53. The Tribunal will not consider the merits of the cancellation application by reason of the fact that the Applicant launched this application (in terms of section 57) against an unregistered credit provider thereby rendering the referral to the Tribunal, erroneous. The Tribunal is aware of the fact that the appropriate section the Applicant would have had invoked or pursued is section 140 of the Act. This provision deals with prohibited conduct and describes it as follows:
“140. (1) After completing an investigation into a complaint, the National Credit Regulator may-
(a)………
(b) make a referral in accordance with subsection (2), if the National Credit Regulator believes that a person has engaged in prohibited conduct,……
(2) (b) to the Tribunal;”
54. Prohibited Conduct is defined as follows:
“ prohibited conduct” means an act or omission in contravention of this Act, other than an act or omission that constitutes an offence under this Act, by-
(a) an unregistered person who is required to be registered to engage in such an act; or
(b) a credit provider, credit bureau or debt counsellor; ’’

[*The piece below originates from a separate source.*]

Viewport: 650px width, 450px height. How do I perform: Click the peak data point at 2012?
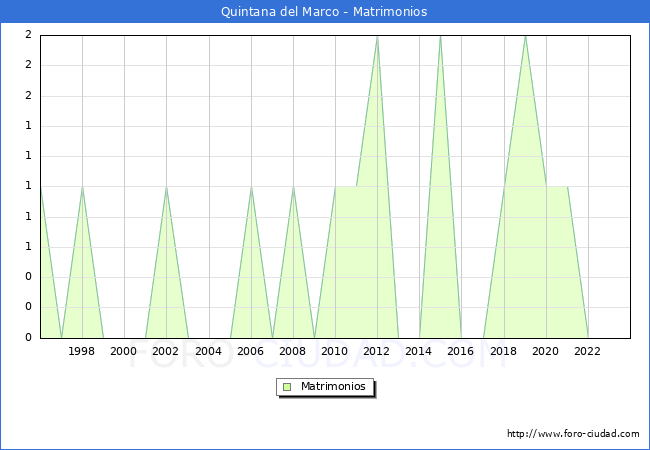click(377, 36)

55. The Respondent conceded during the hearing that she “does not have more than 100 credit agreement clients” albeit asserting she does not conclude more than 100 credit agreements per month. The Applicant’s investigation report, however, concluded that it is apparent from their investigations that more than 100 transactions were concluded during the course of November 2012 alone, that is, the month during which they conducted the investigations. In terms of Section 40(1)(a) of the Act, “a person must apply for registration as a credit provider if …that person, alone or in conjunction with any associated person, is the credit provider under at least 100 credit agreements, other than incidental credit agreements.” Based on this legal provision, the Respondent should have registered with the NCR as a credit provider.

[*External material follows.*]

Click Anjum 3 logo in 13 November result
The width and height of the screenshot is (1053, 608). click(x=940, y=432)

56. Section 9 of the Act defines a pawn transaction as a small credit transaction. This means transactions concluded by the Respondent are subject to Section 92(1) which says “A credit provider must not enter into a small credit agreement unless the credit provider has given the consumer a pre-agreement statement and quotation in the prescribed form”. The Respondent does not use the prescribed Form 20 when concluding its agreements with the consumers; this means the Respondent does not conclude pre-agreement disclosure processes as prescribed by the Act.
57. The pawn agreement used by the Respondent stated that the Respondent accepts no responsibility for the items which are the subject of the pawn transaction in the event of theft, break-ins or fires. This is contrary to the obligations placed on the pawn broker by the Section 99(1)(b) of the Act which obliges the pawn broker to maintain the property of the consumer at the risk of the pawn broker.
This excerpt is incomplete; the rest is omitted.